Dear Hyapatia,
My lady doesn’t get high very often. In fact, I’m lucky to get her to take a few puffs once or twice a month. When she does, it’s like a whole new person. Instead of being all stressed about work and how clean the house is, she relaxes, laughs and is a lot more fun to be around. We have great sex and sometimes do things we never do when she isn’t stoned. Sex always lasts longer when she’s high. How can I convince her to smoke more often? She doesn’t have to worry about losing her job or anything, they don’t test there and don’t seem to care what people do in their off time. – Jesse
Dear Jesse,
Perhaps you could point out how much happier she seems to be when she smokes a little weed. By making her aware of how much better her quality of life is when she’s stoned, she may decide it’s a good thing and imbibe more often. What are the reasons she holds back? Is it the money involved or does she think things will fall apart if she’s not always on her toes? My guess is that her hesitation has a practical side to it. Find out what it is and help her alleviate the problem. Assure her that you’ll help with whatever it is, and then be sure to follow through with your promise. Show her you have a true partnership and that she can relax more often and the world will not fall apart. Many people have been “brainwashed” by the tsunami of propaganda that we’ve been inundated with for years that warns that cannabis will make you lazy, unmotivated or less able to enjoy life. As we all know, it’s all lies!
Dear Hyapatia,
I’m a very sexual woman who is usually up for trying just about anything once. The boyfriend I’m with now shaves his balls. He says it makes it more sensitive and makes him look longer. I understand and agree about it making him look bigger. He wants me to try shaving. I’ve been trimming my bush for years. I have had a Brazilian, but I’ve never shaved it off completely. I think it would itch a lot when it grows back. Have you done this? What did you think? – Sheryl
Dear Sheryl,
There was a time when my colleagues were all shaving the bottom, but leaving the top trimmed.
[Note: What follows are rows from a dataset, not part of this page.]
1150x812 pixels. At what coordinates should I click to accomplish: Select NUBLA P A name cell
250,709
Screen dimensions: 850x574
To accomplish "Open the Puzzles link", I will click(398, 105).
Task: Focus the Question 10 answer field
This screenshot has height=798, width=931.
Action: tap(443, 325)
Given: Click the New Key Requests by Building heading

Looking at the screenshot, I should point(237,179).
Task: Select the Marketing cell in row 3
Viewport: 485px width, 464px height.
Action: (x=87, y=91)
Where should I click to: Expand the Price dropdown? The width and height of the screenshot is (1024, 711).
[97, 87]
I adopted this practice for about a year and found it made me very sensual as it increased the sensitivity dramatically. Eventually, I got tired of it and now just keep myself trimmed. I did shave completely once, but I didn’t like the look or feel. When it grew back in, there was some itching that I found to be just a little annoying. I think everyone should do what pleases them personally. If you’ve never tried it and are curious, go for it! If you don’t like it, it will soon grow back in.
Dear Hyapatia,
I’m a single guy. I like to date a lot, and I treat my ladies right. I take them to a nice restaurant or a good movie, share some really dank weed and when we go out, we have fun. I spend money on them and treat them with respect. When we get to the point in our relationship when we’re ready for sex, I make sure I give them my undivided attention. They’re the center of my world. I want to make sure they’re enjoying themselves. The last three ladies I’ve dated thought it was okay to check their cell phones while we were having sex! I’ve heard excuses about emergency emails or that their girlfriends are going through something and might need them, but to me it’s just plain rude. Am I out of line here? – Bruce
Dear Bruce,
You are not out of line; they are! It’s rude to answer or check your cell phone while having sex! You should be concentrating on your lover and focusing on pleasing them and enjoying yourself. This is not the time to multi-task! I’ve heard that this is becoming a more common thing, but it really needs to stop. It’s rude, even if you’ve been in a relationship for years and sex has become boring. The answer is to spice up your sex life, not to read your email or answer a text. Sex usually doesn’t last for hours, regardless of what you’re doing. Your phone can wait until you’re through. Honor yourself, your partner and your relationship enough to put them ahead of your phone.
Dear Hyapatia,
I have a really nice boyfriend who I’ve been with for a little over a year. Most of the time we get along fine. I was sexually abused by my stepfather as a teen and there are times that I can’t stop thinking about it, and I get depressed. He tries to help me and be supportive, but he runs out of patience really quick. I try hard not to think about it. I have a therapist who I see and that helps, but I would really like him to be more supportive. How can he help me? – Roberta
Dear Roberta,
Sexual abuse is a very difficult subject for lovers. Even though they may want to help with all their heart, most are not trained therapists and even these professionals don’t have all the answers. Sometimes the best thing one can do is to be supportive of the survivor while they go through their emotional rollercoaster. Survivors have a lot of anger and frustration. Supportive partners can encourage them to find productive ways of getting their anger out by helping others or physically exerting themselves. Depression is a lack of energy. When one has anger, it’s a step in the right direction, as it shows energy and promotes a release. Keeping anger inside will invite diseases like ulcers, high blood pressure, heart disease, etc. Naturally, using cannabis is one of the best things one can do to help calm the emotions.